The experimental vision of the lanky, black-haired artist turned the Cars into an international phenomenon by straddling the line between his avant-garde interests and melodic, radio-friendly rock. His songs sometimes confounded critics, who were unsure where to place the Cars in an emerging constellation of New Wave bands, but crowds flocked to the band, which landed in the Rock & Roll Hall of Fame in 2018.

Ocasek died in his Manhattan apartment on Sunday afternoon at age 75, New York City police told the Associated Press. Officials said they do not suspect foul play and are awaiting a medical examiner’s report. He is survived by his estranged wife, supermodel Paulina Porizkova and their two adult sons.

Born Richard Otcasek in Baltimore, he got his first guitar as a gift from his grandmother.

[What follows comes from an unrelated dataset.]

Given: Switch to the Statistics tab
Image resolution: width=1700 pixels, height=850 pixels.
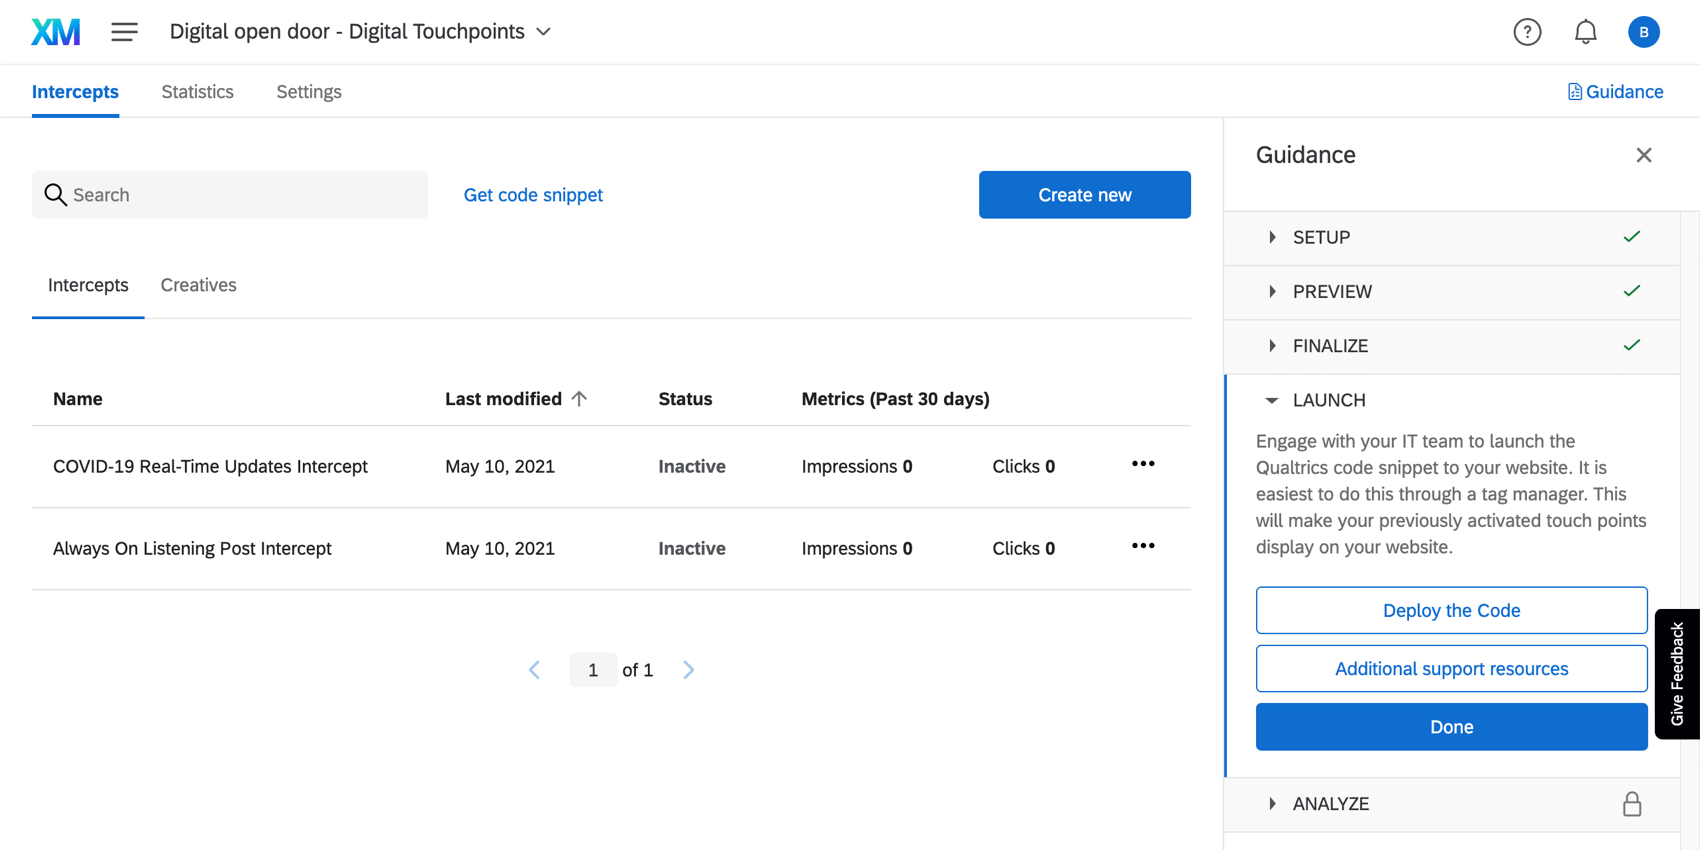Looking at the screenshot, I should 198,92.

But Ocasek’s musical career really began in Cleveland, where he graduated from high school in 1963. He sneaked into a folk club there and played acoustic guitar in front of an audience for the first time as a teenager, he told Rolling Stone in 2017. He met bassist Benjamin Orr in Cleveland while Orr was often playing for a local TV program with a band called The Grasshoppers. That’s also where Ocasek said he smoked his first joint.

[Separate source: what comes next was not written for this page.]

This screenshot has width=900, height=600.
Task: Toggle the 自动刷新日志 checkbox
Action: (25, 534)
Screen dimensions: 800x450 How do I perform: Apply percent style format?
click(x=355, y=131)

Ocasek and Orr joined forces and traveled the country before settling in Boston and starting the Cars, a five-man group that played local bars and recorded its first demo album in 1977. Boston radio stations played the band’s demos for “Just What I Needed” and “My Best Friend’s Girl” so often that Elektra Records signed the group in 1978 and produced its debut album, The Cars, which was a near-instant hit. Three songs from the album⁠ — “Just What I Needed,” “My Best Friend’s Girl,” and “Good Times Roll” ⁠ — made the Billboard Hot 100 chart. In 1984, the band had another huge success with Heartbeat City, an album with five Top 40 singles.

The Cars’ music video for the song “Double Life” was one of the first thirty aired on VH1, and the band won the inaugural MTV Video of the Year award in 1984 for “You Might Think.”

Viewed by many as standoffish and eccentric, Ocasek acknowledged that people could see him as “forbidding or aloof.” But those who worked with him described him as dedicated to his craft.

“Ric was very, very sober and very down to earth, which is rare,” Roy Thomas Baker, who produced several albums for the Cars, told Rolling Stone in 1979.

Ocasek wrote seven albums with the Cars, and also released seven solo albums. After the Cars broke up in 1988, Ocasek began producing music for other bands, including Bad Religion, No Doubt and Weezer. A towering figure, Ocasek was known for dressing in black and wearing his signature sunglasses. He described himself as an “outcast” for much of his early life, but said music was a way to connect with people.

“To me, music’s a powerful emotional force,” he told Rolling Stone in 1980. “It can make people cry, feel happy or feel sexual. But more important than all of that, it’s a way to communicate without alienating people, a way to get beyond loneliness. It’s a private thing people can have for themselves any time they want. Just turn on a radio and there it is: a sense of belonging. Without having to surrender to anybody else’s needs.”

As news of Ocasek’s death spread on Sunday evening, rock bands shared tributes to the late artist. Weezer posted photos of Ocasek in the studio, calling him “our friend and mentor.”

“We will miss him forever, & will forever cherish the precious times we got to work and hang out with him,” Weezer posted on Twitter. “Rest in Peace & rock on Ric, we love you."

At a show in Boston on Sunday, Brooklyn-based rock band The Hold Steady walked onstage playing “Since You’re Gone.”

Ocasek’s career brought him back to Cleveland in 2018, where the Cars performed “My Best Friend’s Girl” during the ceremony to induct the band into the Rock & Roll Hall of Fame.

“I kind of started playing here and I could stop playing here, in Cleveland,” Ocasek told Rolling Stone the day he found out the Cars would be joining the Hall of Fame. “This could be the bookends. One guy on a guitar playing bad songs and then I’m in the Rock & Roll Hall of Fame 45 years later.”